==== Listed records
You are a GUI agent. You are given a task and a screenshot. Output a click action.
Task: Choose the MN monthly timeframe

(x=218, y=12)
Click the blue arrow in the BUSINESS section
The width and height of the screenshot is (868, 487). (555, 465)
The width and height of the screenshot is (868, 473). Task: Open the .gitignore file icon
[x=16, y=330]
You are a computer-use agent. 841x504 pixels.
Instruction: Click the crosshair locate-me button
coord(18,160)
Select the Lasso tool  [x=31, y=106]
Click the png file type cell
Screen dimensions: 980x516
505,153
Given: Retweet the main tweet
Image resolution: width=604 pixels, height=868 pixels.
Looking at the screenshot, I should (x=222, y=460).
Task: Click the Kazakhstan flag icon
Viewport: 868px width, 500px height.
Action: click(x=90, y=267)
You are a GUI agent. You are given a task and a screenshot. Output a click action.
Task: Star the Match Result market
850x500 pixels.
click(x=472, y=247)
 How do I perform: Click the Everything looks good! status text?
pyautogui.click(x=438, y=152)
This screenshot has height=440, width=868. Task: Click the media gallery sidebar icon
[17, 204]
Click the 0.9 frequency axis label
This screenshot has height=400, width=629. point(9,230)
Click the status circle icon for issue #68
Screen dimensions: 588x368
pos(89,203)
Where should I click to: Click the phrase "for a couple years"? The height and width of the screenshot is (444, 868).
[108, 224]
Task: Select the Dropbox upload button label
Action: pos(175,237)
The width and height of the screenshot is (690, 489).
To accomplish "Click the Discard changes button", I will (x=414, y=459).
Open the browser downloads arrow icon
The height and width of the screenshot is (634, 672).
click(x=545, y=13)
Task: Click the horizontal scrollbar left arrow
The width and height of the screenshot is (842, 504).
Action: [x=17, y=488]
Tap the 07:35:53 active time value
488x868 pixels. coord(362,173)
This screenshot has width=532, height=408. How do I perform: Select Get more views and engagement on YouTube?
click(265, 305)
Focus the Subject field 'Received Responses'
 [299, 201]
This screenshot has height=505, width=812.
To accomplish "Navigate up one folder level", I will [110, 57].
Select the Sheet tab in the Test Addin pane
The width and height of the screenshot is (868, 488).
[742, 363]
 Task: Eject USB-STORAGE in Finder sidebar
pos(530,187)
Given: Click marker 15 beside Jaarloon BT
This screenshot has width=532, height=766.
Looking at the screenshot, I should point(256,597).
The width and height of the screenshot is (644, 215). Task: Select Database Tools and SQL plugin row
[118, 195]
========
Work task
Give back the records above, character for character.

Response to this exercise
You are a GUI agent. You are given a task and a screenshot. Output a click action.
Task: Choose the MN monthly timeframe

(x=218, y=12)
Click the blue arrow in the BUSINESS section
The width and height of the screenshot is (868, 487). (555, 465)
The width and height of the screenshot is (868, 473). Task: Open the .gitignore file icon
[x=16, y=330]
You are a computer-use agent. 841x504 pixels.
Instruction: Click the crosshair locate-me button
coord(18,160)
Select the Lasso tool  [x=31, y=106]
Click the png file type cell
Screen dimensions: 980x516
505,153
Given: Retweet the main tweet
Image resolution: width=604 pixels, height=868 pixels.
Looking at the screenshot, I should (x=222, y=460).
Task: Click the Kazakhstan flag icon
Viewport: 868px width, 500px height.
Action: click(x=90, y=267)
You are a GUI agent. You are given a task and a screenshot. Output a click action.
Task: Star the Match Result market
850x500 pixels.
click(x=472, y=247)
 How do I perform: Click the Everything looks good! status text?
pyautogui.click(x=438, y=152)
This screenshot has height=440, width=868. Task: Click the media gallery sidebar icon
[17, 204]
Click the 0.9 frequency axis label
This screenshot has height=400, width=629. point(9,230)
Click the status circle icon for issue #68
Screen dimensions: 588x368
pos(89,203)
Where should I click to: Click the phrase "for a couple years"? The height and width of the screenshot is (444, 868).
[108, 224]
Task: Select the Dropbox upload button label
Action: pos(175,237)
The width and height of the screenshot is (690, 489).
To accomplish "Click the Discard changes button", I will (x=414, y=459).
Open the browser downloads arrow icon
The height and width of the screenshot is (634, 672).
click(x=545, y=13)
Task: Click the horizontal scrollbar left arrow
The width and height of the screenshot is (842, 504).
Action: [x=17, y=488]
Tap the 07:35:53 active time value
488x868 pixels. coord(362,173)
This screenshot has width=532, height=408. How do I perform: Select Get more views and engagement on YouTube?
click(265, 305)
Focus the Subject field 'Received Responses'
 [299, 201]
This screenshot has height=505, width=812.
To accomplish "Navigate up one folder level", I will [110, 57].
Select the Sheet tab in the Test Addin pane
The width and height of the screenshot is (868, 488).
[742, 363]
 Task: Eject USB-STORAGE in Finder sidebar
pos(530,187)
Given: Click marker 15 beside Jaarloon BT
This screenshot has width=532, height=766.
Looking at the screenshot, I should point(256,597).
The width and height of the screenshot is (644, 215). Task: Select Database Tools and SQL plugin row
[118, 195]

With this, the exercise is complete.